All of mine have a 12x12' stall even though we only stall in bad weather. I have occasionally doubled up siblings or a pair of weanlings or yearlings who got along in one stall but usually we keep as many stalls open as we have horses. I have only ever tied a horse over night when keeping them clean for a big show the next day or on overnight trips. There's a lot of risk to tying overnight especially at first. Horses really can't sleep well unless laying down and may attempt it in a space or on a rope that does not allow for it leading to them getting stuck. In frustration some horses may paw at their rope or the objects around them possibly getting loose or injuring themselves. We opted to put absolutely nothing permanent in our stalls so that young horses had nothing to run in to or get tangled on. We use all rubber feeders on the ground and hay on the ground. We only use hay bags and hanging feeders for more experienced horses who have proven they know better than to get themselves caught up on something or break it and injure themselves.


----------



## brody (Feb 19, 2009)

At the barn I ran we had 4 straight stalls - used primarily for school horses waiting between lessons, or when it was raining or whatever ... our stalls were exactly half a box stall wide .. so 5.5 feet wide - i think they were about 8 feet deep .. with a feed tub and water bucket at the front
they worked really well ... the horses were mostly out but it was nice to have a spot they could relax in ... I bedded them deeply and would oten find a horse happily crashed in them ..

not sure if it was here or elsewhere (the trail string horses also had straight stalls if they neeed to be kept in - which they RARELY did) - one set up sort of had them tied on a ulley line - the lead fed through a loop which adjusted to automatically keep a little tension in the line - so there was very very little risk of a horse getting hung up in a rope ...

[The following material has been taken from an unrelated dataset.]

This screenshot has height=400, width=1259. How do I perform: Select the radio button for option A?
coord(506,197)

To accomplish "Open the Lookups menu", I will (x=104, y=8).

you have laid back horses well used to being handled?


----------



## where I want to (Oct 28, 2008)

In my youth (and that was some time ago) tie stalls were pretty common. But horses worked then so they were plenty happy to rest anywhere.
You can tie them in a way that does allow them to lie down but not turn around. they all had mangers and water buckets in the mangers. And were bedded very deep.
There was also a way to allow the tie ropes to slide up and down so that they wouldn't get hung up in them. They got clean up at least twice a day as the poop piled all in one spot behind them. Also it did frustrate some horses who developed serious stall vices. Some would dig pits that forced them to stand with their butts two feet higher than their front or would weave or crib. Once the food goes, a horse who doesn't sleep is mighty bored.
Having said that and seen lots of horses in them, I would not do it unless I had no options. Most modern horses do not work enough to relax in them.
I think they were 4'x10' also - maybe a littler shorter. And I also remember one horse who pinned me by leaning on me when I went to slide past him to release his rope. You did have to squeeze by them to back them out.


----------



## CIW (Oct 2, 2007)

On the ranch in Nebraska we have tie stalls for the winter feed teams and saddle horses that they use to check calvey cows at night. They are 10' wide and 11' deep. Plus they all have mangers across onto the front of them with a grain box on both the far left and right sides. A floating wood plank divides it in half for each animal in the team. (Shoulder height)
In the back of the stall there is an eyelet. When a new horse is tied in, a light rope is tied behind him. If he pulls back he will hit the rope and jump forward. If he gets caught up in it he can easily break it.
The tie chain goes through a pipe and connects onto a weight to keep the slack taken up. This way the horse has a lessor chance to step over the rope.
Our floors are all made with railroad ties bedded in sand. It is also raised up a few inches to help keep the area dry.
Most times the horses and mules are only kept in a maximum of three days at a time and then only if they are being worked during the day or night. These stalls weren't meant to store an idle animal.
By the way, healthy horses don't really need to be blanketed to stay outside in most extreme types of weather. Just keep them fed well.
If you have at least one way in and a different way out of your barn, on seperate sides, instead of only one opening, your dominant animals won't be able control the barn. The other thing is, how many sq. feet in your barn, have you accounted for each animal?
Hope that this helps


----------



## Oakshire_Farm (Dec 4, 2008)

I use them! I love them and will never go back to Box stalls. I have a my PB Shire, is a 6ft wide stall and the 2 saddle horses in 5 ft wide stalls. They only come in the barn in the winter when the ground is really wet. They come in at 7pm and go out at 7am. They get their grain and about 2 good sized flakes of hay in the mangers at "bedtime" they are free fed all day long when they are out side. They are tied long enough that they can stand up and lay down but cannot turn around. None of them chew,paw,weave or crib. They like their stalls and are quite happy to come in once the weather turns. I just bring them in to make sure that all their feet dry out each day. They are also blanketed (spoiled rotten, I know) but in the Pacific Northwest our climate is very mild and wet! So they need to get a chance to dry out. 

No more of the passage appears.